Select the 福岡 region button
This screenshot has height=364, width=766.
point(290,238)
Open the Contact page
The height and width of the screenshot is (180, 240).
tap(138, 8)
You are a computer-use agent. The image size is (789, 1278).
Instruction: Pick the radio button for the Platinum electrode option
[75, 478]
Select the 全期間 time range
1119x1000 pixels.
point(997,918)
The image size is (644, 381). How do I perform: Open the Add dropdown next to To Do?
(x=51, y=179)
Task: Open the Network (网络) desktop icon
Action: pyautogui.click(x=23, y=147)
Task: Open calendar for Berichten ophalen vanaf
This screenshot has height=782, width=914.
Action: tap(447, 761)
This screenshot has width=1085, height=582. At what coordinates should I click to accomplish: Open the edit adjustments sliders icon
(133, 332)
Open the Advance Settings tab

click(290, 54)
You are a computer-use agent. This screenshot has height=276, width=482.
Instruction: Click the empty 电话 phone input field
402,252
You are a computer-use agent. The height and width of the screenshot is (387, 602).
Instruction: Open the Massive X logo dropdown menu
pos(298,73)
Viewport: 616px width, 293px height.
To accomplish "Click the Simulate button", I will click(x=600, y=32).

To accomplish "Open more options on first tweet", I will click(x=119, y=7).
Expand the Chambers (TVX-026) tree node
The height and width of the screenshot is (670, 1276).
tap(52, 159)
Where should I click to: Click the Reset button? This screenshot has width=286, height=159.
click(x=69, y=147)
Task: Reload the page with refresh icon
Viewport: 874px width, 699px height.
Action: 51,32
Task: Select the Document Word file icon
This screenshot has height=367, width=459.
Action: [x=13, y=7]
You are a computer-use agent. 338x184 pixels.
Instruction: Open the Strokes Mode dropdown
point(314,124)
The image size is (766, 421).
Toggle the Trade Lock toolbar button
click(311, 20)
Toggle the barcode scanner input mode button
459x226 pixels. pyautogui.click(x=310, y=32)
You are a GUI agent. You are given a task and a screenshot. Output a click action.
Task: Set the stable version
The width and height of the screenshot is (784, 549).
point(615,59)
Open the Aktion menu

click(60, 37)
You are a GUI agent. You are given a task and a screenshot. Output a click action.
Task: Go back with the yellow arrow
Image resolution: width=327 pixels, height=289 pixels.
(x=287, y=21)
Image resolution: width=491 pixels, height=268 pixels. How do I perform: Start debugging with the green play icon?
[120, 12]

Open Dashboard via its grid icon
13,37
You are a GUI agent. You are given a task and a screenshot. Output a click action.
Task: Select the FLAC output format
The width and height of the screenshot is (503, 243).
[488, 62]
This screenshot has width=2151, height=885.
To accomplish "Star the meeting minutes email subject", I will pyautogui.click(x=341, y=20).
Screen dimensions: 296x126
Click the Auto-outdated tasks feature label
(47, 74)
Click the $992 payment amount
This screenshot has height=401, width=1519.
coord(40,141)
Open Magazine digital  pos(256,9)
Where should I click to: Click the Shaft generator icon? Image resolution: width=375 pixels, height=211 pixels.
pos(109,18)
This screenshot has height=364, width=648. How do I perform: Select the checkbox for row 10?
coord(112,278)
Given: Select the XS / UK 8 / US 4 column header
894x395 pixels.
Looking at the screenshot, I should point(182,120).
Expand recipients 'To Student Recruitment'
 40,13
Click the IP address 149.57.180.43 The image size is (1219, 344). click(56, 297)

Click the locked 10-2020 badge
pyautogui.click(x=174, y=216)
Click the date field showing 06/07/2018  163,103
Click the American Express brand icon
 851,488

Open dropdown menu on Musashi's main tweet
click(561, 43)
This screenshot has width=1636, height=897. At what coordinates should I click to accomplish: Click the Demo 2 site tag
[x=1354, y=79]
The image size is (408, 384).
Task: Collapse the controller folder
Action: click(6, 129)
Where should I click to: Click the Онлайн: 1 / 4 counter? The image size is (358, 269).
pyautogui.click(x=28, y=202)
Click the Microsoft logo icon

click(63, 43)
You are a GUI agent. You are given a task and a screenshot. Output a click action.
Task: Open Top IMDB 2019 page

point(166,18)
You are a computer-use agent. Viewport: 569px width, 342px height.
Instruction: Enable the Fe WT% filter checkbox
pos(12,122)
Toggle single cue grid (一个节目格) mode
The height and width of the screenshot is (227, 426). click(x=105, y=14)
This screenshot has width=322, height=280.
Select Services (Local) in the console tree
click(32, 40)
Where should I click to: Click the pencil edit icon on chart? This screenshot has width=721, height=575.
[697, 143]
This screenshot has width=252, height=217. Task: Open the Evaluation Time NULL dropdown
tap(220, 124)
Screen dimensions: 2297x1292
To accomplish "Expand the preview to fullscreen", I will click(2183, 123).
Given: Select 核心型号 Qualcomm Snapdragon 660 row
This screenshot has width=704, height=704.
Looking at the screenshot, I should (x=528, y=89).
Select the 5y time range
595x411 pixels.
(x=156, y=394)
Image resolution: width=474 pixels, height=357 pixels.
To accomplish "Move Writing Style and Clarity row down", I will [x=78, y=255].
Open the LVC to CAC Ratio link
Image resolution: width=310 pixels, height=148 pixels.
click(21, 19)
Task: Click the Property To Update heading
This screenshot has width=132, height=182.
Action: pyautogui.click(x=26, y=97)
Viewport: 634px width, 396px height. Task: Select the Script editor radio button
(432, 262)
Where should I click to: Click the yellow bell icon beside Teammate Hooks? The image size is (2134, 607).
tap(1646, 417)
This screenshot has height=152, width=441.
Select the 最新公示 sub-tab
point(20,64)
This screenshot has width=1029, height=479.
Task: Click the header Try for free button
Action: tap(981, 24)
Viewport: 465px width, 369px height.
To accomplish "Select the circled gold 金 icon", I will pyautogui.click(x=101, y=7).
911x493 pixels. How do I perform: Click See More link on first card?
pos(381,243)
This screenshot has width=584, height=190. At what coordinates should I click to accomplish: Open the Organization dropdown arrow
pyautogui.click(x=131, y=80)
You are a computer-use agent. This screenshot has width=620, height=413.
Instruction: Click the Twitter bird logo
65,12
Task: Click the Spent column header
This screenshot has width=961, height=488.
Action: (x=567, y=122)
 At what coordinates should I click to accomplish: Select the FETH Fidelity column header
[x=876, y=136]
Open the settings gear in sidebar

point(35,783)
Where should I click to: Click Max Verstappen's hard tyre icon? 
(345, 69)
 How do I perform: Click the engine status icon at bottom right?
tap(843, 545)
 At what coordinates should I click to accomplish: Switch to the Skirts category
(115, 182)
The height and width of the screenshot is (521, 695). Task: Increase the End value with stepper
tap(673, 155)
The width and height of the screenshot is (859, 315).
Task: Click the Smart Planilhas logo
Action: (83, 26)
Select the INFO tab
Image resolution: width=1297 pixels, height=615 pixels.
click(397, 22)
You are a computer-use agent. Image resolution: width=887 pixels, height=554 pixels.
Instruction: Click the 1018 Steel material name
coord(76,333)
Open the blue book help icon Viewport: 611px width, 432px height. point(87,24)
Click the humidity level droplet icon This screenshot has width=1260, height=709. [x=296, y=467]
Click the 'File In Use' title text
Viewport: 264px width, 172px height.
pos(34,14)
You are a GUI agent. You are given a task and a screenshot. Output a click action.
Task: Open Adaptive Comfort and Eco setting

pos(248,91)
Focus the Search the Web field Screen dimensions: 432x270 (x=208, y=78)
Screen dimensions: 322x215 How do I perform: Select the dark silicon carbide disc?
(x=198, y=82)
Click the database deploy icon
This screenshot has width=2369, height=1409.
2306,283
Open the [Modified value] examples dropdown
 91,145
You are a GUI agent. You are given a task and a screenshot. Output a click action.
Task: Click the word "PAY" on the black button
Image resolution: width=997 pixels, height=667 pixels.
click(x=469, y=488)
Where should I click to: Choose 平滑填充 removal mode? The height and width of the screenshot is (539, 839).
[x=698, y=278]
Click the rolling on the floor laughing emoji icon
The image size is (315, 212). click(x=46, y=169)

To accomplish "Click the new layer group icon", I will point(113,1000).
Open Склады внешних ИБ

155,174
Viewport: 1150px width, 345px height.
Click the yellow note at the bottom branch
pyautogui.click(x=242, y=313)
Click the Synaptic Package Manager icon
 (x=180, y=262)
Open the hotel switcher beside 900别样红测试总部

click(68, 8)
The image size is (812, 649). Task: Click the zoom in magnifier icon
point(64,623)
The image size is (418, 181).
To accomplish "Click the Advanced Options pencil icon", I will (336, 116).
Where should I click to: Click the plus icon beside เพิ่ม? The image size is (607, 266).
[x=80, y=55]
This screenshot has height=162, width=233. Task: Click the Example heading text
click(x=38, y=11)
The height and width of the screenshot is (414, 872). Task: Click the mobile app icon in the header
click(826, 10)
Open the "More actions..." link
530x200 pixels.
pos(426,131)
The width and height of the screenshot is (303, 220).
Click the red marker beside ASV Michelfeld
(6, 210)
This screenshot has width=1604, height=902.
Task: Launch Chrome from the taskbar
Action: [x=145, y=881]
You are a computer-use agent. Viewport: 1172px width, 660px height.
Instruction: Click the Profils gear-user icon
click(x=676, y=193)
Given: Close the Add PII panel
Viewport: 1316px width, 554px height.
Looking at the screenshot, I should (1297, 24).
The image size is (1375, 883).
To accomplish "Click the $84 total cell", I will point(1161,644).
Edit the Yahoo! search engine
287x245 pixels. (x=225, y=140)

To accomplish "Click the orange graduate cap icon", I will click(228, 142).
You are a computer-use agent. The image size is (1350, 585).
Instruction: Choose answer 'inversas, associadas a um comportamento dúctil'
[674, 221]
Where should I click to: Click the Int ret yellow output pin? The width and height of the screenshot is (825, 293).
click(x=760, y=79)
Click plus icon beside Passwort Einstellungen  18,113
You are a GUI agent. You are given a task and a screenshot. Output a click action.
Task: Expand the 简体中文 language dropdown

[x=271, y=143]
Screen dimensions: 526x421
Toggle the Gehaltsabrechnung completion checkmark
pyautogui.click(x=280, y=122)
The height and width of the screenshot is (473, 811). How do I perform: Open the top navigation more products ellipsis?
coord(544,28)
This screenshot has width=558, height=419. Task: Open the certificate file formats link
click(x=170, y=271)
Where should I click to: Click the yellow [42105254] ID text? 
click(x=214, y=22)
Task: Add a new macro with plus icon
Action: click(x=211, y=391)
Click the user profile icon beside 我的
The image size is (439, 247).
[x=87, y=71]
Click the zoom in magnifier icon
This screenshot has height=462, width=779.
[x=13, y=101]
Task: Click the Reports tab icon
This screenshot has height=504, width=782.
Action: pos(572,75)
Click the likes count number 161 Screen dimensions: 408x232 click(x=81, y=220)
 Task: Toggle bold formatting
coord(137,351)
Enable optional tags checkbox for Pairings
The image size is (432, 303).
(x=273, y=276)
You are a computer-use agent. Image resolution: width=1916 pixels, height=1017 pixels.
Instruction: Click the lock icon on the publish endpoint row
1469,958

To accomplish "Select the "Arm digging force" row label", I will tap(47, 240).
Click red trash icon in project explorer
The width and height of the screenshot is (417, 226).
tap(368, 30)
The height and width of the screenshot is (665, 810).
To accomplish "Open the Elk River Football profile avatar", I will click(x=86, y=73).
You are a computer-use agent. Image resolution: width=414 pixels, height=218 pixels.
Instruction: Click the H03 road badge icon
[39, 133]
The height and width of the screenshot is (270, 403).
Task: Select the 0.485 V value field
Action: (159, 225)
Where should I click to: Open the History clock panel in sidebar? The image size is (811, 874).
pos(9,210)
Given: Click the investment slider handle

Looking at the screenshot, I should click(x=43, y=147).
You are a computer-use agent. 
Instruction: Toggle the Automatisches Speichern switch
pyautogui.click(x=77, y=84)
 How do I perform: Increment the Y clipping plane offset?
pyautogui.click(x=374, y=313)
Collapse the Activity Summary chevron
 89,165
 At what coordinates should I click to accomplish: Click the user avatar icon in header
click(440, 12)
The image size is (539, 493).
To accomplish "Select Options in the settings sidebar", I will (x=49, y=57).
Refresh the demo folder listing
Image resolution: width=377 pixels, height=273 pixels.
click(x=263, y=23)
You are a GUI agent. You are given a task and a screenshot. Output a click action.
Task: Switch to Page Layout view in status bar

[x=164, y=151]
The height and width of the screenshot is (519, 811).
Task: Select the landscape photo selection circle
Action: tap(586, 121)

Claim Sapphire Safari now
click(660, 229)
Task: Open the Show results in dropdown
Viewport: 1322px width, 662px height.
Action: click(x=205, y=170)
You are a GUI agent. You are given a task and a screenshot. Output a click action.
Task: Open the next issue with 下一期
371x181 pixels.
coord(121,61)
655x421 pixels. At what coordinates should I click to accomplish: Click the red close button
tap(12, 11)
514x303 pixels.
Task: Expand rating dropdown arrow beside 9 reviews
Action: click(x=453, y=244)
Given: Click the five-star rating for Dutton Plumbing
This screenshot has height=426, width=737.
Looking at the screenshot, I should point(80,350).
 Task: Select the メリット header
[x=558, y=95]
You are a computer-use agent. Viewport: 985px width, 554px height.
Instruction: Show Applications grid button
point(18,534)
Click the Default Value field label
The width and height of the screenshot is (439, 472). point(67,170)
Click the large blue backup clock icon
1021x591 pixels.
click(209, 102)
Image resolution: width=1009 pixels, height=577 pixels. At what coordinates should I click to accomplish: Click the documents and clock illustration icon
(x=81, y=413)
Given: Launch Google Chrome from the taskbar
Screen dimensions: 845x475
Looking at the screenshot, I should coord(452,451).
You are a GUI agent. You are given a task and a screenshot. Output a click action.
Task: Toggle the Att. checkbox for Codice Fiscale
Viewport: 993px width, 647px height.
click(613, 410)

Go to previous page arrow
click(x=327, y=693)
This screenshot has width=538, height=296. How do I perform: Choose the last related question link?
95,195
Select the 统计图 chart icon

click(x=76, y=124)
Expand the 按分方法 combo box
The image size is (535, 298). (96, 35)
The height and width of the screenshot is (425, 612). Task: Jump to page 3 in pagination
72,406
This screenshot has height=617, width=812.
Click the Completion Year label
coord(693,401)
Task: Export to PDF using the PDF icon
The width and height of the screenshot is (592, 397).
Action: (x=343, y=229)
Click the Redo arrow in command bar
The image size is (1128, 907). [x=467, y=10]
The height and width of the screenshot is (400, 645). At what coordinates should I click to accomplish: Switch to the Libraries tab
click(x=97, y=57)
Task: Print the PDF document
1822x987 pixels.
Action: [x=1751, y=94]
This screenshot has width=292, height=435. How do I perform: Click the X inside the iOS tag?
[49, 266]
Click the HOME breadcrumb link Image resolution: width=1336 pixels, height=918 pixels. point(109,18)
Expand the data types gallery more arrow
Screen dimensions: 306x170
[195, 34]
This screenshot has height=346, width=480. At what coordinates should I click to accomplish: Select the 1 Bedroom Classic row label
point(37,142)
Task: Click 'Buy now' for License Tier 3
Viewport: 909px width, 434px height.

==================================================

Reproduce the records from the line containing "Task: Print the PDF document" through the line containing "point(37,142)", inclusive, substituting "Deluxe" for "Classic" and leaving everything else unchanged.

Task: Print the PDF document
1822x987 pixels.
Action: [x=1751, y=94]
This screenshot has width=292, height=435. How do I perform: Click the X inside the iOS tag?
[49, 266]
Click the HOME breadcrumb link Image resolution: width=1336 pixels, height=918 pixels. point(109,18)
Expand the data types gallery more arrow
Screen dimensions: 306x170
[195, 34]
This screenshot has height=346, width=480. At what coordinates should I click to accomplish: Select the 1 Bedroom Deluxe row label
point(37,142)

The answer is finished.